When the Buddha attained complete and final enlightenment, among his first thoughts were:
Then the thought occurred to me, ‘This Dhamma that I have attained is deep, hard to see, hard to realize, peaceful, refined, beyond the scope of conjecture, subtle, to-be-experienced by the wise. But this generation delights in attachment, is excited by attachment, enjoys attachment. For a generation delighting in attachment, excited by attachment, enjoying attachment, this/that conditionality & Dependent Origination are hard to see. This state, too, is hard to see: the resolution of all fabrications, the relinquishment of all acquisitions, the ending of craving; dispassion; cessation; Unbinding. And if I were to teach the Dhamma and others would not understand me, that would be tiresome for me, troublesome for me’. — Ariyapariyesana Sutta (Majjhima-Nikāya 26)
The Buddha’s original teaching is very subtle and sophisticated; it is admittedly difficult to understand. To make the Buddha’s teaching meaningful to the contemporary individual, we will make extensive use of a familiar metaphor: a computer infested with a virus or other malware. The inconvenience and computer malfunctions caused by the malware are compared with dukkha, a Pāli term for the common human disease of chronic mental suffering.
Before understanding the Buddha’s teaching we are ‘Puthujjanas’. That means we are conditioned; our mental functions are compromised, like a computer infected with malware. The virus has affected the hard drive and memory, spread to different levels of the system, and installed a rootkit; even a complete reset will not remove or affect it. The malware gradually degrades performance of the infected system until it can no longer function properly. The Buddha’s teaching is like an antivirus program that removes the malware completely, including the rootkit, restoring the system to its original function and performance.

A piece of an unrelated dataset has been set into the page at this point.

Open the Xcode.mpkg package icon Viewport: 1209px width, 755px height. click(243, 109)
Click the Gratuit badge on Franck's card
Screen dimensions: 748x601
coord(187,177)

Like computer malware, the mental malfunctions that cause dukkha are hard to see, and so is the cure. In the Puthujjana, the malware infection has penetrated so deeply that even death and subsequent rebirth cannot remove it. It has disguised itself as something necessary, that is required to be a ‘normal’ human being: our sense of self: ‘I’ and ‘mine’. However, not only is the false sense of ‘I’ and ‘mine’ unnecessary for the human being, it is actually a malfunction of the software of the mind, greatly reducing our performance, and the cause of so much unnecessary mental suffering (dukkha). You will gradually begin to understand this as we go deeper into the Buddha’s teaching, and especially as you begin to practice mindfulness and meditation.